◆ Study text:
----

Notes on the sequence clustering pipeline (...click here for software and downloads)

Every node in the NCBI taxonomy tree has an associated collection of sequences for it, which consists of those sequences for itself (if any) and all its descendants. For each node these sequences are "clustered" as long as the number of sequences is not too large (presently 35,000 sequences). The purpose of the clustering pipeline is to assemble sets of sequences together that have at least local homologies (i.e., matching or nearly matching subsequences). These can form the basis for the construction of individual phylogenetic data sets. Subsequently, clusters can be aligned and then combined using supermatrix, supertree, or other approaches.
We use BLAST at the core of this pipeline to identify all local homologies ("hits") between every pair of sequences. Next, the hits can be filtered in a variety of ways. For example, for phylogenetic purposes it is ideal to have sequences of nearly the same length so that alignment programs work well and there is little missing data. Thus, the list of hits can be filtered to exclude small regions of local homology. Once a final list of hits is obtained, a set of clusters of sequences is built. Presently, we filter by keeping only hits that have greater than 51% coverage in both directions (at a stringent BLAST e-value cutoff of -10).

Then the filtered hit list is turned into a set of clusters via "single-linkage clustering". To be a member of such a cluster, a sequence merely has to have a hit with any other member of the cluster. Even at this stage, stricter, smaller, clusters can be obtained by other clustering methods, such as complete linkage clustering. Clustering algorithms are an active area of research and many alternatives are available. The output of the pipeline is thus a set of clusters, each of which contains one or more sequences.

Caveats
  • The clusters have been constructed using a large set of specific BLAST parameters and filtering criteria. The composition of the clusters is sensitive to some of these parameters to varying degrees!

----

◆ Excerpted records:
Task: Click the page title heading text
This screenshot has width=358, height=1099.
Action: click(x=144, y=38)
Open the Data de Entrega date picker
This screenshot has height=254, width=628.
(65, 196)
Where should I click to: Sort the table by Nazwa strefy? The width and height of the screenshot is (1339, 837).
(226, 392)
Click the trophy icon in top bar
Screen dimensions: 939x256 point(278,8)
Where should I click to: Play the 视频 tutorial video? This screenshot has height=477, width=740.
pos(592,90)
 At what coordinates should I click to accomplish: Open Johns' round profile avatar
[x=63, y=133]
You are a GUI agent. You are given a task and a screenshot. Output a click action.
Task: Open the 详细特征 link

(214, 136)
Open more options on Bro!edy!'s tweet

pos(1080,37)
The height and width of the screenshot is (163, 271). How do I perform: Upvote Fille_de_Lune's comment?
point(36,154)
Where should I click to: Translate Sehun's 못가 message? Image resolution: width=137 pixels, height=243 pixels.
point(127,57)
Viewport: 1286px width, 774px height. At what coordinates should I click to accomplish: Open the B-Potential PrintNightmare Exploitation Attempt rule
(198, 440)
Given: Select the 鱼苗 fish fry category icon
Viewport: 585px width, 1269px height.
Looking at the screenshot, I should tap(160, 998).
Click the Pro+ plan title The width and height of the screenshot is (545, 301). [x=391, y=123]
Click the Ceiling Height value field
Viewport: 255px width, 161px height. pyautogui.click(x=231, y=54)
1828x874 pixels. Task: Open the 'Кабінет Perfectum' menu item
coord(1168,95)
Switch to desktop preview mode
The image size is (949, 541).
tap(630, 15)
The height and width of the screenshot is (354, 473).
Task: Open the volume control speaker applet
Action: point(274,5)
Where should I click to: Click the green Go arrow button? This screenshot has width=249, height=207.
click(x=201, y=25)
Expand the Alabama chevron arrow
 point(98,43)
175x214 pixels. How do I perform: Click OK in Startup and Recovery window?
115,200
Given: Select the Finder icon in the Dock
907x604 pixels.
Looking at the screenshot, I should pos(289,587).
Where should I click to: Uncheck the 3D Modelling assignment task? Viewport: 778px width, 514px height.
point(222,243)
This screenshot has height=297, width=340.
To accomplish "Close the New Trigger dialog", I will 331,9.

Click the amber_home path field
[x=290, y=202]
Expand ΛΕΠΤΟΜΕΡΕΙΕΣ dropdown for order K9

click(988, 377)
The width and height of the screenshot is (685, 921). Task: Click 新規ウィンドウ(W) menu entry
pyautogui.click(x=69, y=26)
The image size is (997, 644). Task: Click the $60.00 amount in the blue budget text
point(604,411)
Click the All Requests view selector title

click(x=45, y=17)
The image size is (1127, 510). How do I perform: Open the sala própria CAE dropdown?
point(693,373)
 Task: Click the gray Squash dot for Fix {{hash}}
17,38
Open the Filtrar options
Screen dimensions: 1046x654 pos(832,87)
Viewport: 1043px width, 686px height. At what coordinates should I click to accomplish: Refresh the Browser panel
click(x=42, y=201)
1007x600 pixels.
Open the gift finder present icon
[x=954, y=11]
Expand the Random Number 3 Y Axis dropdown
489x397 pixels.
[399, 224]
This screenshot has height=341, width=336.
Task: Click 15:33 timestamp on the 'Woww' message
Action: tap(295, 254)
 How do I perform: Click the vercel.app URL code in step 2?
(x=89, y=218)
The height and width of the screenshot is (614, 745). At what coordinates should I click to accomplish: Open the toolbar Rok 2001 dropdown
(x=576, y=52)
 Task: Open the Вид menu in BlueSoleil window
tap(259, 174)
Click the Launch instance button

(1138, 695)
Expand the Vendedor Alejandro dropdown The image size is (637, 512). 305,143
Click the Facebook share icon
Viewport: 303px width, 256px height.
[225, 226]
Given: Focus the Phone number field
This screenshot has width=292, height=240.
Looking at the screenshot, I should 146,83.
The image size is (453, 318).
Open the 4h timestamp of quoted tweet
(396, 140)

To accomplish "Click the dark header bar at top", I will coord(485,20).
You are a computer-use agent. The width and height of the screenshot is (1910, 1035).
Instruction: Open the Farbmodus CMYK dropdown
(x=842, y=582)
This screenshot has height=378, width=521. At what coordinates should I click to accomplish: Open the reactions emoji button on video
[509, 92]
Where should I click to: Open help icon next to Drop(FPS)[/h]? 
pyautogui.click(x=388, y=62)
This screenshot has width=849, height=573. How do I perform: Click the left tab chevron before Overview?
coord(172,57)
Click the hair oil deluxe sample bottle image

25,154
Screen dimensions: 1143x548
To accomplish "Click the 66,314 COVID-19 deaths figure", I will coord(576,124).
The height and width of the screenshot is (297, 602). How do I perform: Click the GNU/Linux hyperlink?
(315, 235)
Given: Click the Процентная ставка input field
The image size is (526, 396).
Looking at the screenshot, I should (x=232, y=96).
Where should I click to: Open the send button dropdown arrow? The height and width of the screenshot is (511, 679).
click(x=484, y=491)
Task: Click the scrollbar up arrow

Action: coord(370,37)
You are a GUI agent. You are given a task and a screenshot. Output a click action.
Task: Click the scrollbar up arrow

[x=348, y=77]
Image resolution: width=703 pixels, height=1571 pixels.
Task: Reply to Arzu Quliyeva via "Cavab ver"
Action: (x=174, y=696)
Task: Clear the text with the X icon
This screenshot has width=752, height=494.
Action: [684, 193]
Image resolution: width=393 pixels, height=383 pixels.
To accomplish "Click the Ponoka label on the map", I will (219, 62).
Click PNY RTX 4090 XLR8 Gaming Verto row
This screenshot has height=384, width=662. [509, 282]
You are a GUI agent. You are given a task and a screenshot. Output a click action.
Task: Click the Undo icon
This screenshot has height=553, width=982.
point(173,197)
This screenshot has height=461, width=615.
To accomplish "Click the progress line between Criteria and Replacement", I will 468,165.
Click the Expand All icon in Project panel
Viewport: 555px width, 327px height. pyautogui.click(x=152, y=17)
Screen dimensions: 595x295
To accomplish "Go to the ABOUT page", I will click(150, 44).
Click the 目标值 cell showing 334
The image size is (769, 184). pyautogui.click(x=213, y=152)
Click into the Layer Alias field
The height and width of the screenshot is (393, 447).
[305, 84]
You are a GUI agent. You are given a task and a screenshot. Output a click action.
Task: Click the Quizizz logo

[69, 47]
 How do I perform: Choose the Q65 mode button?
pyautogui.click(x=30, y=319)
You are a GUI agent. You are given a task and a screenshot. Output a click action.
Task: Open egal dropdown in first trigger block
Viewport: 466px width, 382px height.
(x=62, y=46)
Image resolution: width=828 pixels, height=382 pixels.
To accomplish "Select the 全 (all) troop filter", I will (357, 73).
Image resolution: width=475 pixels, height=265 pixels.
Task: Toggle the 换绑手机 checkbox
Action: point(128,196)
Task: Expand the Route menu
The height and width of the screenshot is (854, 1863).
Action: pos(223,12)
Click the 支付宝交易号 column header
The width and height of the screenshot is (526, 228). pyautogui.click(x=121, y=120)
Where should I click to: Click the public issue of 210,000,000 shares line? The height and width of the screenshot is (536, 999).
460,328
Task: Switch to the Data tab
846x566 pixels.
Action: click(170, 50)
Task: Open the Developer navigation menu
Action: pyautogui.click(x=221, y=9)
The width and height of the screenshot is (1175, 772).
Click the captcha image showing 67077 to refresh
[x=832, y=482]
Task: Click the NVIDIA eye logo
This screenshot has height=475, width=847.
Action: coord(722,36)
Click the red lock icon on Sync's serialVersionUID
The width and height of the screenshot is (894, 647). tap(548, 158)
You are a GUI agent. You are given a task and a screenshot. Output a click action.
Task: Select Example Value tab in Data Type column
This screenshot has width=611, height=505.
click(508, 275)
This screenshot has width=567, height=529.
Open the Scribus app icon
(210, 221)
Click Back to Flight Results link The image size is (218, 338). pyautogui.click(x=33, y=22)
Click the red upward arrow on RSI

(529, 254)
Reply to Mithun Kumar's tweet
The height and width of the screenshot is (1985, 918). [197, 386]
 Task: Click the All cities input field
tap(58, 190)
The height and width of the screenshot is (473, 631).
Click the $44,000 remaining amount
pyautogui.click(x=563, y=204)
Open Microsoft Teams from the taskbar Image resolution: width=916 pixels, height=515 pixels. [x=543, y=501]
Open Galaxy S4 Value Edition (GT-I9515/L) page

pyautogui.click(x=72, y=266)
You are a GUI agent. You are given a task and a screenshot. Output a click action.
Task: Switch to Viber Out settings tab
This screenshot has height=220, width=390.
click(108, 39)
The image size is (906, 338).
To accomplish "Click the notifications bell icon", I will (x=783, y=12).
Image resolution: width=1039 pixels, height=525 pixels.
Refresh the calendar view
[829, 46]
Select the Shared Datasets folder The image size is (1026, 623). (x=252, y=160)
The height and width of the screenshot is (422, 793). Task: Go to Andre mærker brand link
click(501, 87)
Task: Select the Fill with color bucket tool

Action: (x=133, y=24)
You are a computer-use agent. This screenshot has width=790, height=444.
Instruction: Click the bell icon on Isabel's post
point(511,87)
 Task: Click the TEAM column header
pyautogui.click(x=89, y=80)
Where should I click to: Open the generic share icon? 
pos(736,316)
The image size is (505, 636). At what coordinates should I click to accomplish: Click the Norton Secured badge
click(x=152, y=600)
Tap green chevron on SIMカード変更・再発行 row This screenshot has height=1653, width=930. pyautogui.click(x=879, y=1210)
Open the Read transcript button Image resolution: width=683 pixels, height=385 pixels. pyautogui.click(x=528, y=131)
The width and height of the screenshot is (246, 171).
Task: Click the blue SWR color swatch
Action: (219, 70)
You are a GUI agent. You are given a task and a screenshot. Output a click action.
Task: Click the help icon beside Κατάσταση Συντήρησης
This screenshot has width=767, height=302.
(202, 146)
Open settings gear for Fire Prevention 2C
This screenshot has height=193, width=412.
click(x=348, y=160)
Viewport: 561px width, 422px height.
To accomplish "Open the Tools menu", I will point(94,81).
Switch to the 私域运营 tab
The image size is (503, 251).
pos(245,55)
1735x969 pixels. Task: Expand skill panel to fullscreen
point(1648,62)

----

◆ Required actions:
A) In the clustering pipeline notes, what is the present maximum number of sequences for which a node's sequences are clustered?
B) Transcribe the clustering pipeline notes from "We use BLAST" up to and including "cutoff of -10).".
The lines are separate material and have no connection to the clustering pipeline notes.

◆ Answers:
A) 35,000 sequences.

B)
We use BLAST at the core of this pipeline to identify all local homologies ("hits") between every pair of sequences. Next, the hits can be filtered in a variety of ways. For example, for phylogenetic purposes it is ideal to have sequences of nearly the same length so that alignment programs work well and there is little missing data. Thus, the list of hits can be filtered to exclude small regions of local homology. Once a final list of hits is obtained, a set of clusters of sequences is built. Presently, we filter by keeping only hits that have greater than 51% coverage in both directions (at a stringent BLAST e-value cutoff of -10).